▸ **Data for review**
::::::::

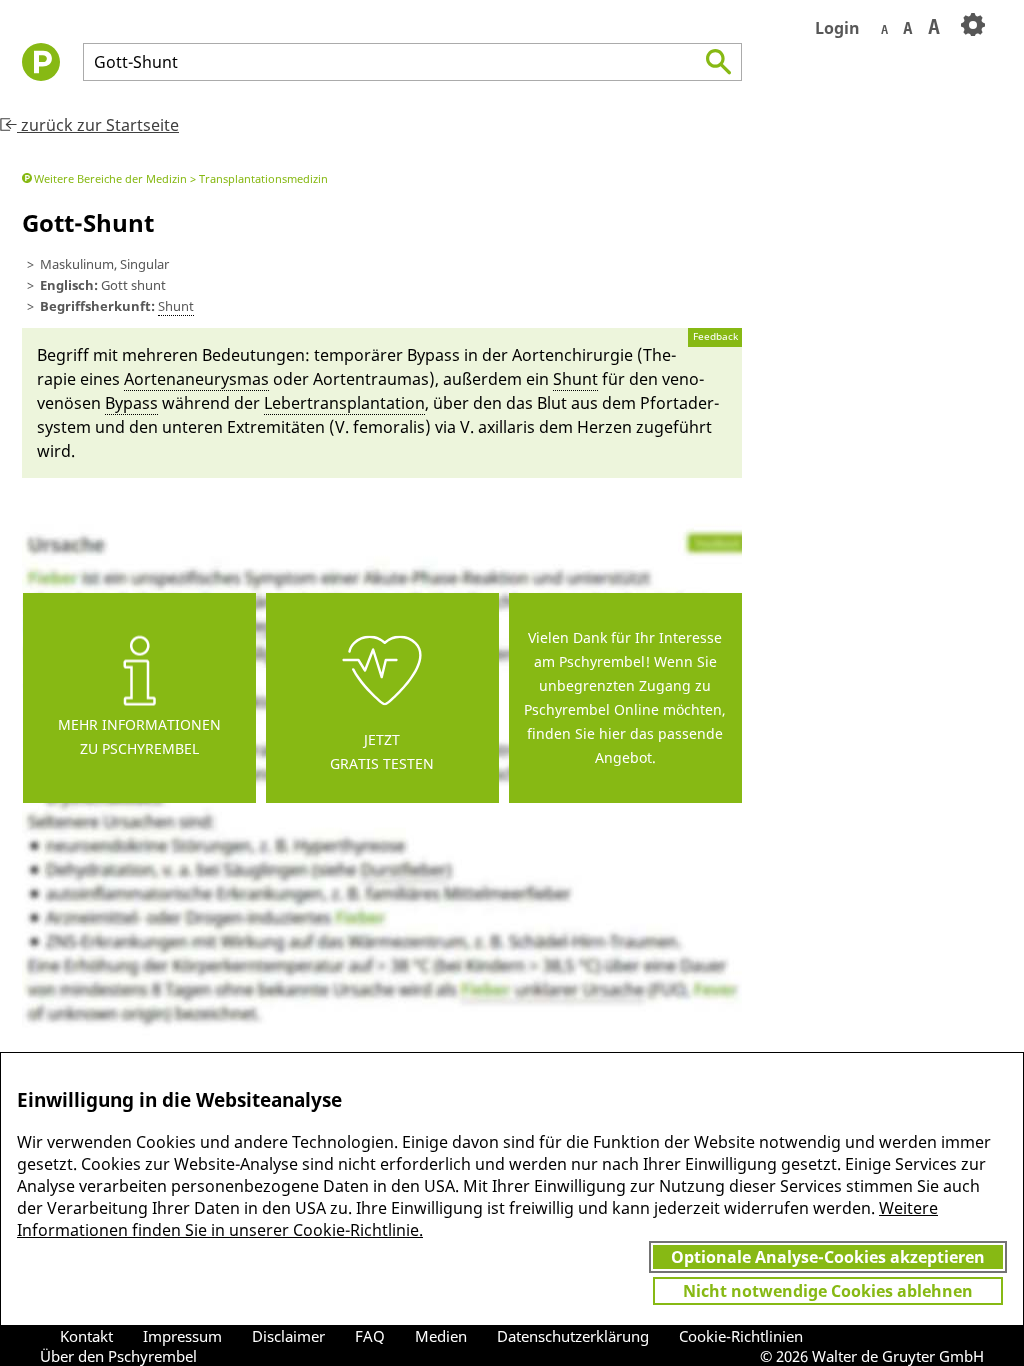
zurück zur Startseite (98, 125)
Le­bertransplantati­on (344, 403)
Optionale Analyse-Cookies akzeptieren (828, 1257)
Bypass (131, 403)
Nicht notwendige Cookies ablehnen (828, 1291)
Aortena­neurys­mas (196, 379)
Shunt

::::::::

▸ **Required action**
Respond with a single number: the count of lines in the entries above that contain the string "Cookies".

▸ **Task answer**
2